On Saturday afternoon I was in Tesco with Ma. Doing some shopping, getting some food. We were in the fruit and veg section. All of a sudden I seen a girl I know from primary school. Louise. We were mates back then and would play with a few other girls.. Deirdre, Siobhan and Nicole. When I left Ireland and moved to Holland, we stayed in touch and would see each other, every few years, whenever I was back here in Arklow. The last time I saw her was 2 and a half or 3 years ago.

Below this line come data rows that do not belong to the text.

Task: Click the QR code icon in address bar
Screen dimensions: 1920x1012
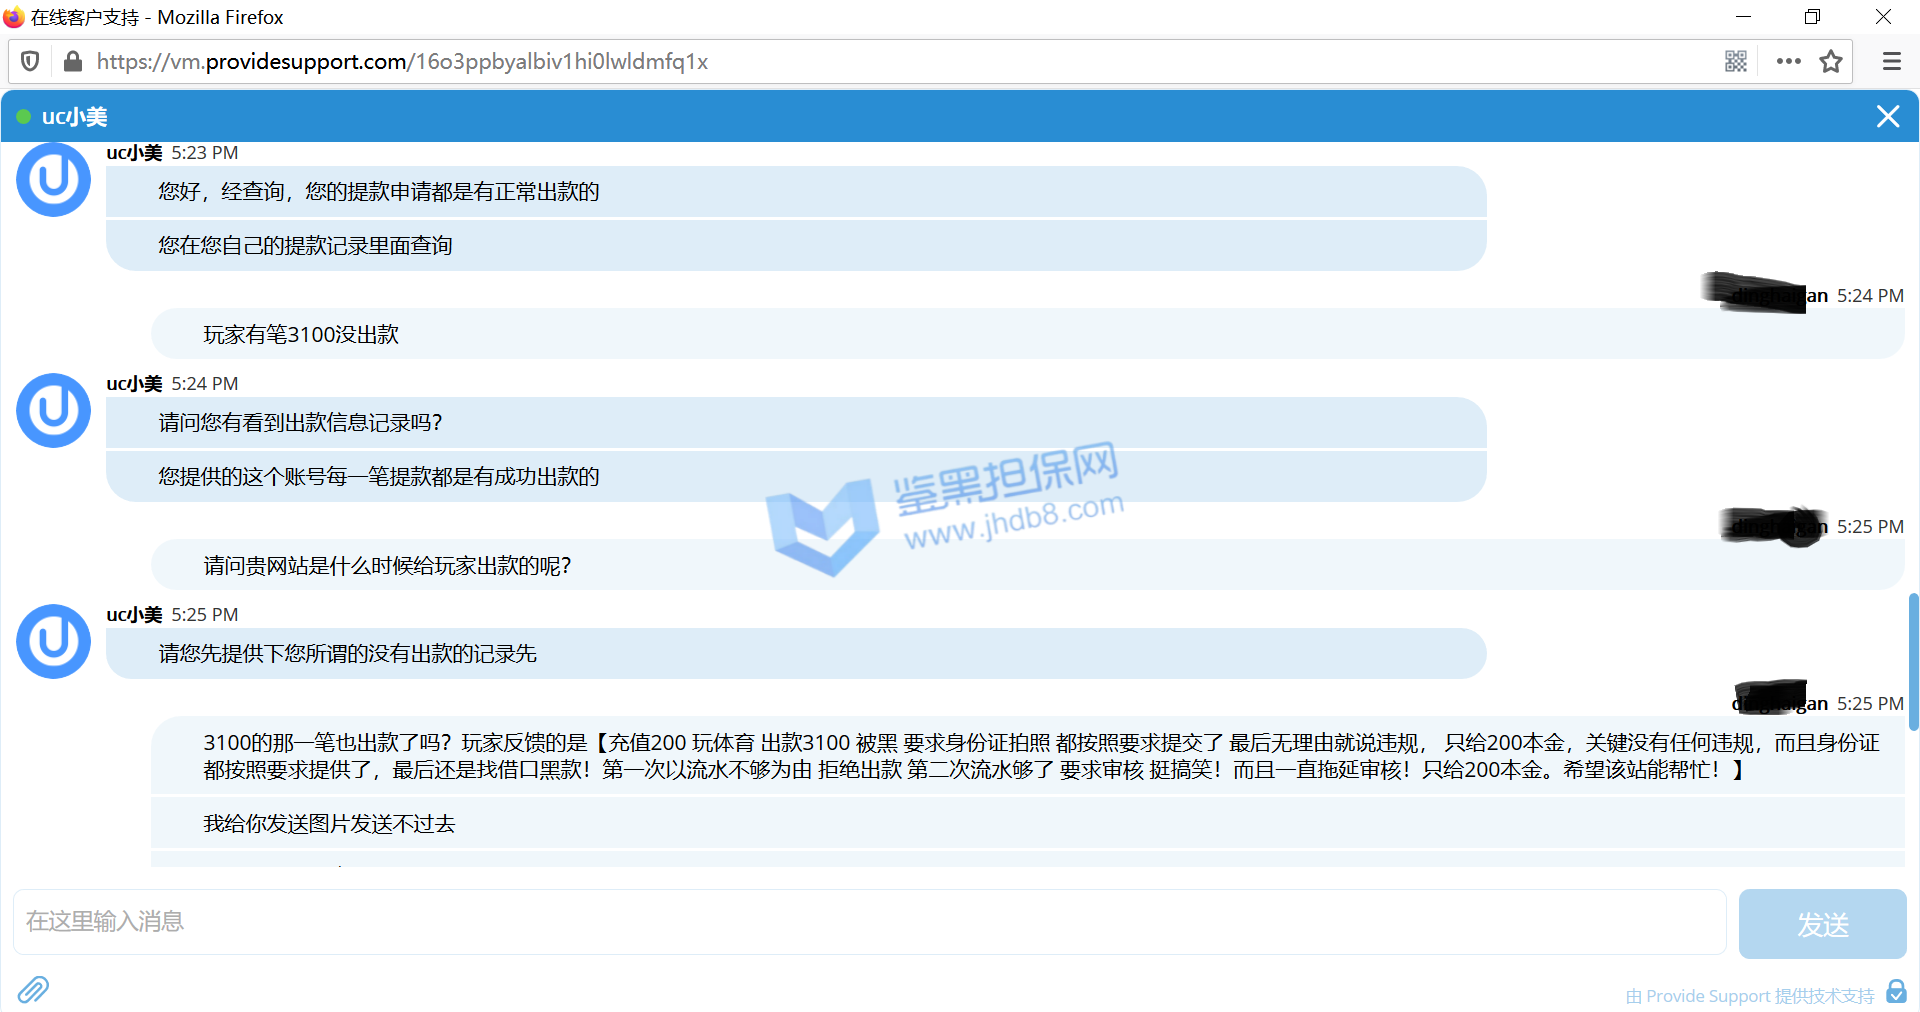Action: (1735, 62)
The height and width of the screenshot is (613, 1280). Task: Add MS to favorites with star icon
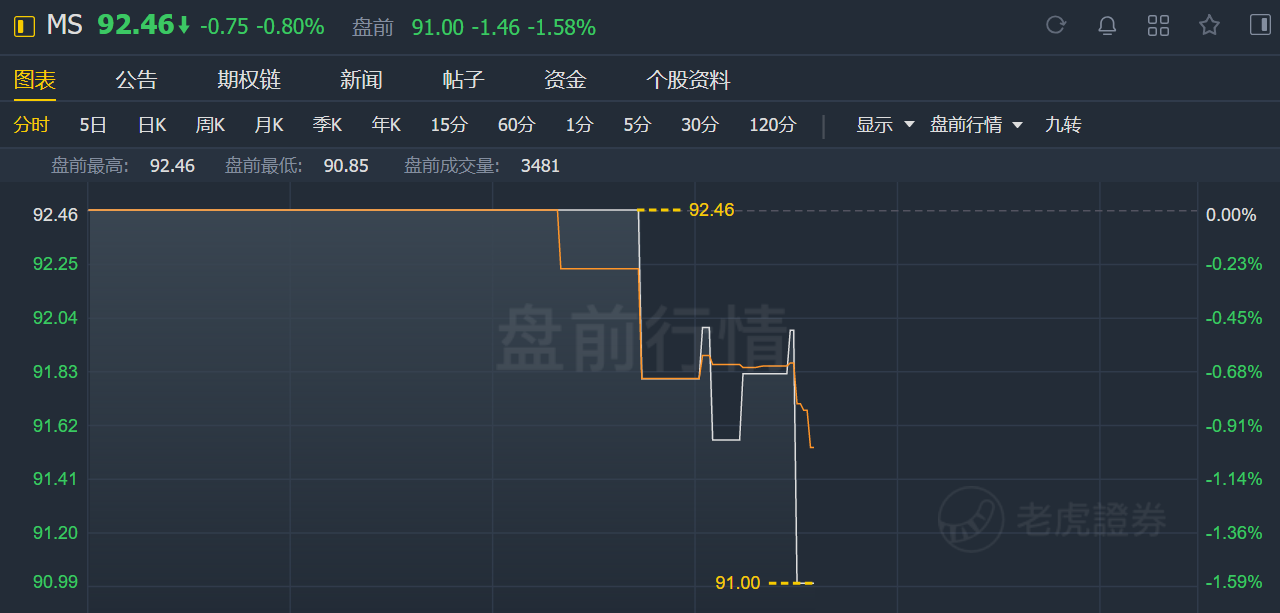click(x=1210, y=25)
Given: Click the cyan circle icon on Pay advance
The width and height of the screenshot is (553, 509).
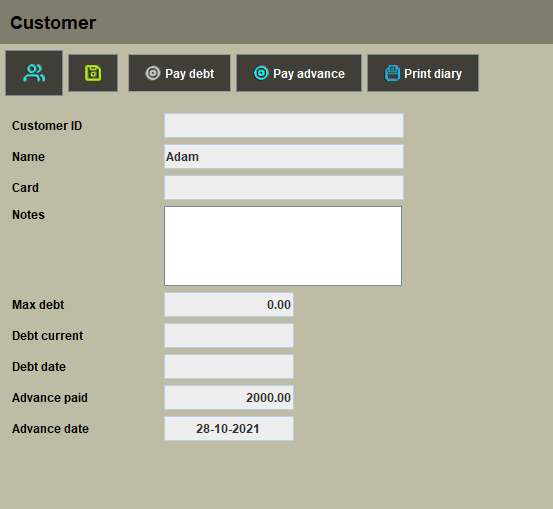Looking at the screenshot, I should pyautogui.click(x=261, y=73).
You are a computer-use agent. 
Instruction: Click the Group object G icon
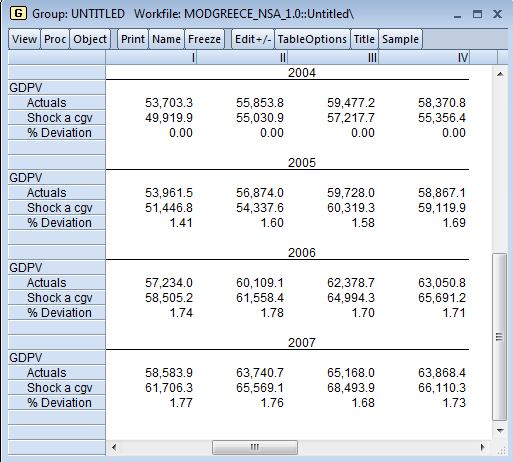tap(18, 13)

Actually, it was 2 months ago and I saw her from a far when I was in the cinema one night. But it freaked me out. I didn't want to see her. I couldn't bare the thought that she would recognize and want to have a chat because of course she'd want to know what I was doing and why and how long I was in Ireland for. I was so ashamed back then. I felt such panic when I seen her, my heart was going ninety and I just wanted to run. But I couldn't because we were waiting for the movie to start. She didn't see me that night, or at least I don't think she did. It was such a relief that I didn't have to face her.

But anyhow.. On Saturday afternoon it was different. I seen Louise and my first reaction was to go over and say hi. So I did, without thinking of what I was going to tell her. It all happened so fast. She gave me a hug and asked how long I was over here for. I could have given her loads of different answers, just so I wouldn't have had to face up to telling her the truth. It's hard to know what to do in a situation like that, especially seeing as though I was caught off-guard AND in the supermarket AND she's the first "friend" I've seen since I've been back. And another thing about it is that this is small town and everybody knows everything about everyone. Everyone who knows Ma, knows that I haven't been too well the past few months. So I was actually surprised that she hadn't already heard.

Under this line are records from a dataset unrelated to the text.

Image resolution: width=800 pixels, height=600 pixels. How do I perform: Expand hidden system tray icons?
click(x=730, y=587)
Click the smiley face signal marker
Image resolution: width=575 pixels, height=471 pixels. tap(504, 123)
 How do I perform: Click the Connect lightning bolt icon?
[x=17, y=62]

I told her I've been here since June. It was so hard because she wanted to know what I was up to. I just said, feeling so uncomfortable, that I hadn't been well. When someone says that to you, of course you're going to ask what the problem is. I said that I'm getting over an eating disorder. I didn't go into details. But it was weird, standing in Tesco's and feeling all woozy and spaced-out because I was letting someone in. She's not a stranger but I hadn't seen for 2 or 3 years. So mixed emotions going on.. I felt so vulnerable but at the same time, she's such a nice person and I wasn't going to pretend all was great in my world. I told her that I've gotten over the worst of it and that I'm trying to get back on my feet again. She was so sweet. We chatted for a short while and she wanted to meet up sometime. So that was nice.

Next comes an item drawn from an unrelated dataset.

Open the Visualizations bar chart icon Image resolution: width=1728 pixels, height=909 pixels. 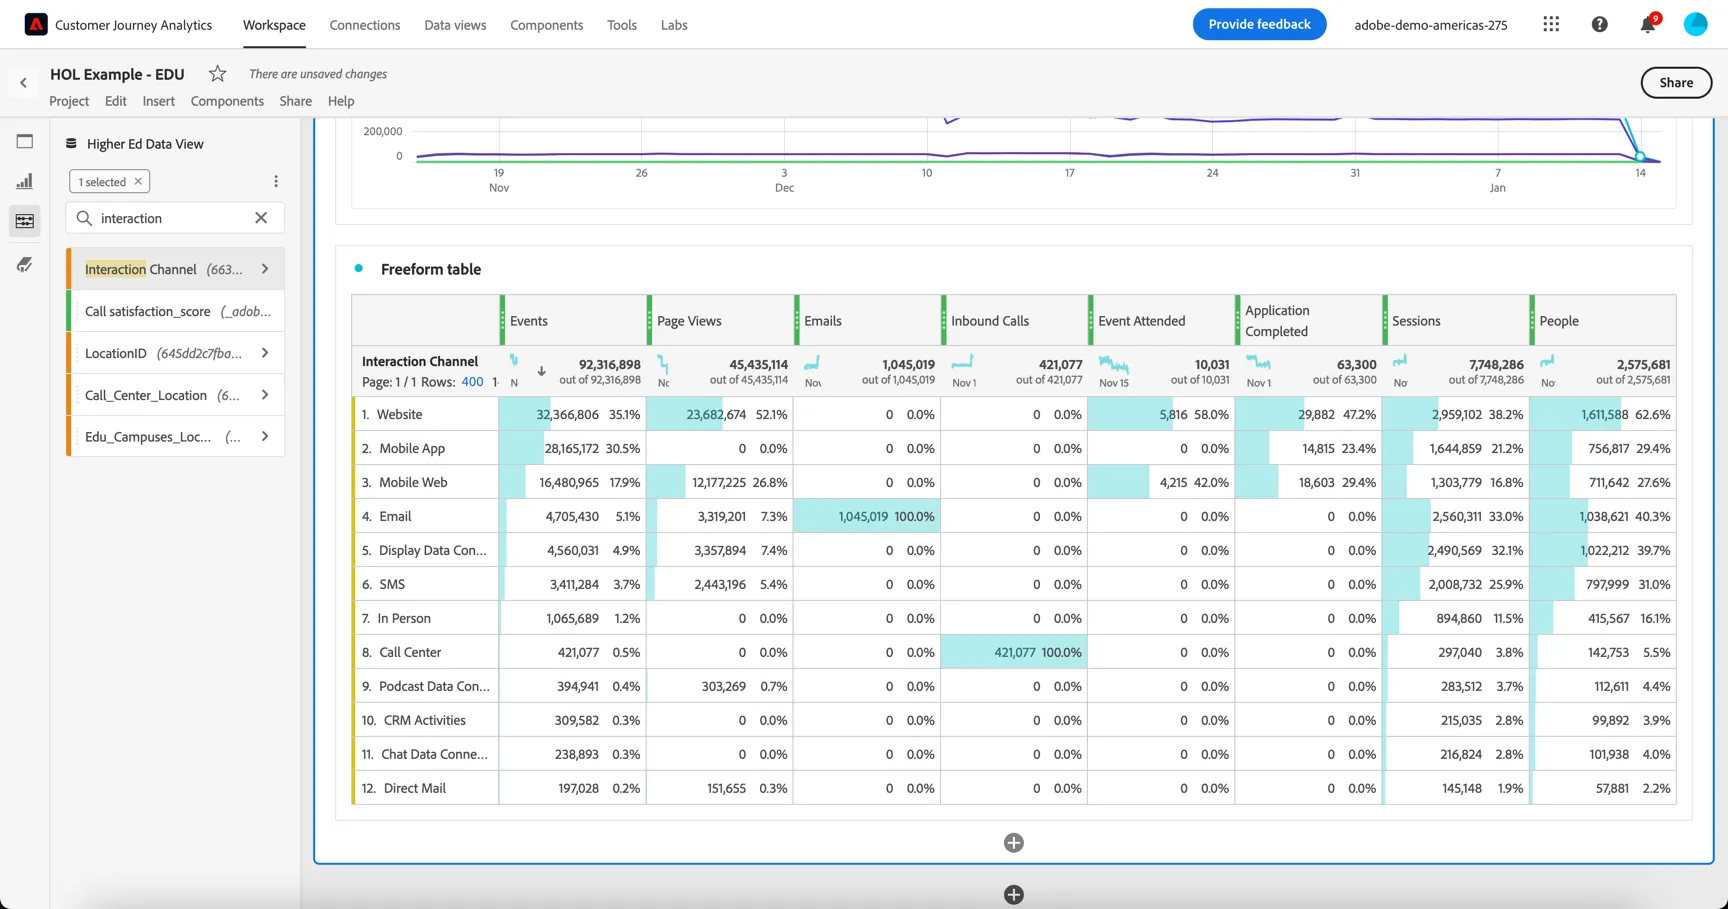25,181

But it kind of blew me away. I was telling Diann about it today that it played on my mind the whole weekend because I could see how far I've come. Just the fact that I didn't want to run, like I did 2 months ago when I seen her from a distance, was a big thing. By facing her, I faced my own fears. Because for months I've been so scared and dreading bumping into any of those girls I used to hang out with, for fear of what they would see and think as it was pretty obvious to anybody who has known me for years, that I was sick.

But now, I'm not so scared anymore. Because I don't look sick anymore. I look like I'm supposed to look. Nobody can tell by looking at me, what's been going on. I'm not ashamed either, to say what's been going on. But I don't want anybodys sympathy. I don't want people to pity me. I don't want anything like that. I don't want to broadcast it either, but if situations like this arise and it doesn't feel bad to let someone in, then isn't that okay? Why do I think that I've done bad by telling her? Have I though? O god, now I'm questioning myself again.. I have to let it go now.. and see it from a different point..

I can see it as this: In the space of 2 months I've come far, I think. So that should mean that in another 2 months, I could go even further. That's if I let it take it's course and if I don't stress it and if I don't try to dig when there's nothing more to dig uup and if I venture out in ways that I haven't yet dared to. So can I do this? I reckon I can. I need to and all will hopefully be well in my world someday soon.. but again.. no pressure.. another step has been taken on Saturaday.